**YOUR ASSIGNMENT**. What you should output is the data below, unchanged in every character.
***** RECORDED INFORMATION
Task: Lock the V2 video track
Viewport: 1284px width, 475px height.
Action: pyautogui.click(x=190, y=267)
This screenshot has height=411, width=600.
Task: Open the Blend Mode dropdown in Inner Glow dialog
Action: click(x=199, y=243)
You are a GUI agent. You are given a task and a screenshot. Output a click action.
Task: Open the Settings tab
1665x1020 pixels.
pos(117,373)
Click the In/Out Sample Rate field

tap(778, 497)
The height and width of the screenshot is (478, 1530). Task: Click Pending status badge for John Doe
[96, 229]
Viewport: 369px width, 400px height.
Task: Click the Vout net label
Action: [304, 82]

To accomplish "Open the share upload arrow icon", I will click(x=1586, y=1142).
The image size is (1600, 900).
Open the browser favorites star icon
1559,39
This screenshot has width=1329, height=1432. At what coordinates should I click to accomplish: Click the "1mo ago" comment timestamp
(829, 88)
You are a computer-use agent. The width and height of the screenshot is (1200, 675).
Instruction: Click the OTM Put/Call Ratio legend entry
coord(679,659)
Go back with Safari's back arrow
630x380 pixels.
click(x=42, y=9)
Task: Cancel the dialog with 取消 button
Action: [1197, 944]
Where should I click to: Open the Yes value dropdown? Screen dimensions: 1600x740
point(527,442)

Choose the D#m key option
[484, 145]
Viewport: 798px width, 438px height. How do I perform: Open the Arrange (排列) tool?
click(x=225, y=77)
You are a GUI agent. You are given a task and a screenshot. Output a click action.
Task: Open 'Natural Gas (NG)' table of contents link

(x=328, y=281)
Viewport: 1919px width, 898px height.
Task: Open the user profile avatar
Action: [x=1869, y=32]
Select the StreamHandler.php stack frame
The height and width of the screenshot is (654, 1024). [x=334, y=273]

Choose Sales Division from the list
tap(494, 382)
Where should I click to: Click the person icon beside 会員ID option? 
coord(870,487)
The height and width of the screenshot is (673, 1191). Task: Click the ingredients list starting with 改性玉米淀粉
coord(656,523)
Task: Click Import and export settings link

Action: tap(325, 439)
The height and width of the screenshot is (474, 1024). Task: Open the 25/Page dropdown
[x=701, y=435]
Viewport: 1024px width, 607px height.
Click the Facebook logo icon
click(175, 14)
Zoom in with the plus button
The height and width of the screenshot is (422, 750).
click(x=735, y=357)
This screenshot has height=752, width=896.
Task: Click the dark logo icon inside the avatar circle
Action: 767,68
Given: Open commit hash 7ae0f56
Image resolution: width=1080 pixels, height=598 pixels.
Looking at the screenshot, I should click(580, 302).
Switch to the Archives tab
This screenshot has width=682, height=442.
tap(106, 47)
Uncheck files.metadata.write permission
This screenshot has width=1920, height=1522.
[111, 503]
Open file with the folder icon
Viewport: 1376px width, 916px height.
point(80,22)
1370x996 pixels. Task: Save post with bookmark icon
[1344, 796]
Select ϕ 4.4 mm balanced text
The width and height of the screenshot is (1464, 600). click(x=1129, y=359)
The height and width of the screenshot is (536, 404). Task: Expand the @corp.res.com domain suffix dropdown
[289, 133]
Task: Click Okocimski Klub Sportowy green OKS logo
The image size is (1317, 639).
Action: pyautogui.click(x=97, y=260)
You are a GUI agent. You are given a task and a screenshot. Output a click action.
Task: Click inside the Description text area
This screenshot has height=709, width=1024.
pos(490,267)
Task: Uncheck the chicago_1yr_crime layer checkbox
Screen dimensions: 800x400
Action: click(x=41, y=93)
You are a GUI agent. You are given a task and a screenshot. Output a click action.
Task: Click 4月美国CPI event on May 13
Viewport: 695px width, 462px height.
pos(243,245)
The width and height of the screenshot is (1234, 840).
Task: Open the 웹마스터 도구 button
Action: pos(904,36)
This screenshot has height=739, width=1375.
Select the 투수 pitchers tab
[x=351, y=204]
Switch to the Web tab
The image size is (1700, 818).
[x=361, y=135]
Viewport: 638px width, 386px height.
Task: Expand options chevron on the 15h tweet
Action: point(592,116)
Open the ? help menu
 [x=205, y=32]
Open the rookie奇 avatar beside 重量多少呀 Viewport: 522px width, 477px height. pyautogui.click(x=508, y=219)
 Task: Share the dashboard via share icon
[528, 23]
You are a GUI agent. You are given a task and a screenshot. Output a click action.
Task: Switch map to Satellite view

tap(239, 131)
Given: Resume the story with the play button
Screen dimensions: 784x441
**********
**TASK SOLUTION**.
Task: Lock the V2 video track
Viewport: 1284px width, 475px height.
Action: pyautogui.click(x=190, y=267)
This screenshot has height=411, width=600.
Task: Open the Blend Mode dropdown in Inner Glow dialog
Action: click(x=199, y=243)
You are a GUI agent. You are given a task and a screenshot. Output a click action.
Task: Open the Settings tab
1665x1020 pixels.
pos(117,373)
Click the In/Out Sample Rate field

tap(778, 497)
The height and width of the screenshot is (478, 1530). Task: Click Pending status badge for John Doe
[96, 229]
Viewport: 369px width, 400px height.
Task: Click the Vout net label
Action: [304, 82]

To accomplish "Open the share upload arrow icon", I will click(x=1586, y=1142).
The image size is (1600, 900).
Open the browser favorites star icon
1559,39
This screenshot has width=1329, height=1432. At what coordinates should I click to accomplish: Click the "1mo ago" comment timestamp
(829, 88)
You are a computer-use agent. The width and height of the screenshot is (1200, 675).
Instruction: Click the OTM Put/Call Ratio legend entry
coord(679,659)
Go back with Safari's back arrow
630x380 pixels.
click(x=42, y=9)
Task: Cancel the dialog with 取消 button
Action: [1197, 944]
Where should I click to: Open the Yes value dropdown? Screen dimensions: 1600x740
point(527,442)

Choose the D#m key option
[484, 145]
Viewport: 798px width, 438px height. How do I perform: Open the Arrange (排列) tool?
click(x=225, y=77)
You are a GUI agent. You are given a task and a screenshot. Output a click action.
Task: Open 'Natural Gas (NG)' table of contents link

(x=328, y=281)
Viewport: 1919px width, 898px height.
Task: Open the user profile avatar
Action: [x=1869, y=32]
Select the StreamHandler.php stack frame
The height and width of the screenshot is (654, 1024). [x=334, y=273]

Choose Sales Division from the list
tap(494, 382)
Where should I click to: Click the person icon beside 会員ID option? 
coord(870,487)
The height and width of the screenshot is (673, 1191). Task: Click the ingredients list starting with 改性玉米淀粉
coord(656,523)
Task: Click Import and export settings link

Action: tap(325, 439)
The height and width of the screenshot is (474, 1024). Task: Open the 25/Page dropdown
[x=701, y=435]
Viewport: 1024px width, 607px height.
Click the Facebook logo icon
click(175, 14)
Zoom in with the plus button
The height and width of the screenshot is (422, 750).
click(x=735, y=357)
This screenshot has height=752, width=896.
Task: Click the dark logo icon inside the avatar circle
Action: 767,68
Given: Open commit hash 7ae0f56
Image resolution: width=1080 pixels, height=598 pixels.
Looking at the screenshot, I should click(580, 302).
Switch to the Archives tab
This screenshot has width=682, height=442.
tap(106, 47)
Uncheck files.metadata.write permission
This screenshot has width=1920, height=1522.
[111, 503]
Open file with the folder icon
Viewport: 1376px width, 916px height.
point(80,22)
1370x996 pixels. Task: Save post with bookmark icon
[1344, 796]
Select ϕ 4.4 mm balanced text
The width and height of the screenshot is (1464, 600). click(x=1129, y=359)
The height and width of the screenshot is (536, 404). Task: Expand the @corp.res.com domain suffix dropdown
[289, 133]
Task: Click Okocimski Klub Sportowy green OKS logo
The image size is (1317, 639).
Action: pyautogui.click(x=97, y=260)
You are a GUI agent. You are given a task and a screenshot. Output a click action.
Task: Click inside the Description text area
This screenshot has height=709, width=1024.
pos(490,267)
Task: Uncheck the chicago_1yr_crime layer checkbox
Screen dimensions: 800x400
Action: click(x=41, y=93)
You are a GUI agent. You are given a task and a screenshot. Output a click action.
Task: Click 4月美国CPI event on May 13
Viewport: 695px width, 462px height.
pos(243,245)
The width and height of the screenshot is (1234, 840).
Task: Open the 웹마스터 도구 button
Action: pos(904,36)
This screenshot has height=739, width=1375.
Select the 투수 pitchers tab
[x=351, y=204]
Switch to the Web tab
The image size is (1700, 818).
[x=361, y=135]
Viewport: 638px width, 386px height.
Task: Expand options chevron on the 15h tweet
Action: point(592,116)
Open the ? help menu
 [x=205, y=32]
Open the rookie奇 avatar beside 重量多少呀 Viewport: 522px width, 477px height. pyautogui.click(x=508, y=219)
 Task: Share the dashboard via share icon
[528, 23]
You are a GUI agent. You are given a task and a screenshot. Output a click action.
Task: Switch map to Satellite view

tap(239, 131)
Given: Resume the story with the play button
Screen dimensions: 784x441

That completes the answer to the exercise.